• _Aim of the task_
In the records below, find the line with "How to paint (236, 2554)" and the line with "ホワイトクレバス (241, 2210)". Print both exactly, along with every line between them, and no other line.

• _Data excerpts_
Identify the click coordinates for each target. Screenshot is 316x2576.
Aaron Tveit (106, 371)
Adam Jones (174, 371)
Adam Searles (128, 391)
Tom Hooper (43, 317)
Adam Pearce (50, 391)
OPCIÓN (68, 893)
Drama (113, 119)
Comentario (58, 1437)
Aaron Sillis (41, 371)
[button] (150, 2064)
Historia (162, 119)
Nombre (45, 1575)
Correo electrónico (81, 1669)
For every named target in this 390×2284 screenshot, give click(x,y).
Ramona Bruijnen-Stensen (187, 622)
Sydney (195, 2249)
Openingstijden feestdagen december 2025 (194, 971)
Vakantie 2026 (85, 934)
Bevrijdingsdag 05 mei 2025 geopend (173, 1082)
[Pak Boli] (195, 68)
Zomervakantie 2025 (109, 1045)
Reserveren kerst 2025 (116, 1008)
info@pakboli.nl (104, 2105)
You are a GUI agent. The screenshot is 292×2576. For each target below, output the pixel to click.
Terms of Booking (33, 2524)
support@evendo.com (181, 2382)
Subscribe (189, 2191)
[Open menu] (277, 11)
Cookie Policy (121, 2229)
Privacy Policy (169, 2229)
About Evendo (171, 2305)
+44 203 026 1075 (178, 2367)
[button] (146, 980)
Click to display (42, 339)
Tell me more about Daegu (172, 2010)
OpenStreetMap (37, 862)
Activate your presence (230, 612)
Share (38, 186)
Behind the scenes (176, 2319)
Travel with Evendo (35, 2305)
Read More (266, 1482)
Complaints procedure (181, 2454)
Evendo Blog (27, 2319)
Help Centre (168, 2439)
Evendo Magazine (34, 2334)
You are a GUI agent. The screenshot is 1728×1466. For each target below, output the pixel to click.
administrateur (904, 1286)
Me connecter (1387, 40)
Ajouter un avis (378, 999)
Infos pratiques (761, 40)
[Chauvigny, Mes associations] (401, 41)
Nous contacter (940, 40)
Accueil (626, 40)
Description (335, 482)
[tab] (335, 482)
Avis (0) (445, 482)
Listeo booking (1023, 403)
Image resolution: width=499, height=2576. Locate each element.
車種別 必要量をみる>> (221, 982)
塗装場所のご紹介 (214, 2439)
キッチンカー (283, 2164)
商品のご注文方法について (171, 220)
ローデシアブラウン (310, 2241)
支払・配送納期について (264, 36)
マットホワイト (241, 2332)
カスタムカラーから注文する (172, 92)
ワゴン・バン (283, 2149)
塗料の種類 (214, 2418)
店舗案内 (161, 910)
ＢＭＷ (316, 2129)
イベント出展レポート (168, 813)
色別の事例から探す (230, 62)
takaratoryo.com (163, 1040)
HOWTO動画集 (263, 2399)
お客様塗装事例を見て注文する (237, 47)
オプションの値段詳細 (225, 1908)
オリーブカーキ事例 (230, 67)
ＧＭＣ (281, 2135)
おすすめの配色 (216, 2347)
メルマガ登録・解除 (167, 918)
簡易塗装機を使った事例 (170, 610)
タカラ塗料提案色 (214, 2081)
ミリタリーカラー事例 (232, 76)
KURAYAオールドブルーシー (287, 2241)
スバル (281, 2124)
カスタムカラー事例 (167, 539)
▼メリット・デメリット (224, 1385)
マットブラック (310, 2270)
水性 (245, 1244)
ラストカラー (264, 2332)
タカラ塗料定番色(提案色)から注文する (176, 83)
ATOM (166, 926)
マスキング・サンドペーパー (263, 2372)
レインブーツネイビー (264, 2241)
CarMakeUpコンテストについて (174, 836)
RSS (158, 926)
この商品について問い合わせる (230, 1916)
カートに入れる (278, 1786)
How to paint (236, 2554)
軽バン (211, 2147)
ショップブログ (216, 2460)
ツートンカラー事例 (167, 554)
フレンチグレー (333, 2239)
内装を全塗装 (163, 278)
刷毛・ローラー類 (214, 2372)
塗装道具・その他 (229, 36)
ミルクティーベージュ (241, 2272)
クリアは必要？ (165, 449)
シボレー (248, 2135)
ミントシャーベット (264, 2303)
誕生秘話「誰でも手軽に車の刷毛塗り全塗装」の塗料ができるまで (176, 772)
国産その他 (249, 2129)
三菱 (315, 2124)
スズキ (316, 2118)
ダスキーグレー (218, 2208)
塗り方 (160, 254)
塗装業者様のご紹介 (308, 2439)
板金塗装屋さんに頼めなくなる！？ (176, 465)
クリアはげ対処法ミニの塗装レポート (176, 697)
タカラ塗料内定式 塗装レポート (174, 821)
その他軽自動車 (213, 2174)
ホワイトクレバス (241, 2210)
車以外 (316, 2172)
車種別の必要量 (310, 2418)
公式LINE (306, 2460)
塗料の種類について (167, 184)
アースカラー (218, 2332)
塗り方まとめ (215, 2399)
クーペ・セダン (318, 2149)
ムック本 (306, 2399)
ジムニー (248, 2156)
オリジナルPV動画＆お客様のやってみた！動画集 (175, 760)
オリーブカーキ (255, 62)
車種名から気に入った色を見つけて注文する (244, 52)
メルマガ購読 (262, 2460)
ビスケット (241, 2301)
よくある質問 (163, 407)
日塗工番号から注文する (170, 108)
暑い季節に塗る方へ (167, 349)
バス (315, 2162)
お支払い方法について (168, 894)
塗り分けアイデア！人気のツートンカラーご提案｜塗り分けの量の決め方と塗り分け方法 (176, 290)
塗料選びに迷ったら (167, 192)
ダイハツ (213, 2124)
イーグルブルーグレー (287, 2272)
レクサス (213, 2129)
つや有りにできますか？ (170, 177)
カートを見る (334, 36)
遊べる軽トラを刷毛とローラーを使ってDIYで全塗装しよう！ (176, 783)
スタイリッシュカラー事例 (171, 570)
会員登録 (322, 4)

• _Finished exercise_
How to paint (236, 2554)
軽バン (211, 2147)
ショップブログ (216, 2460)
ツートンカラー事例 (167, 554)
フレンチグレー (333, 2239)
内装を全塗装 (163, 278)
刷毛・ローラー類 (214, 2372)
塗装道具・その他 (229, 36)
ミルクティーベージュ (241, 2272)
クリアは必要？ (165, 449)
シボレー (248, 2135)
ミントシャーベット (264, 2303)
誕生秘話「誰でも手軽に車の刷毛塗り全塗装」の塗料ができるまで (176, 772)
国産その他 (249, 2129)
三菱 (315, 2124)
スズキ (316, 2118)
ダスキーグレー (218, 2208)
塗り方 (160, 254)
塗装業者様のご紹介 (308, 2439)
板金塗装屋さんに頼めなくなる！？ (176, 465)
クリアはげ対処法ミニの塗装レポート (176, 697)
タカラ塗料内定式 塗装レポート (174, 821)
その他軽自動車 (213, 2174)
ホワイトクレバス (241, 2210)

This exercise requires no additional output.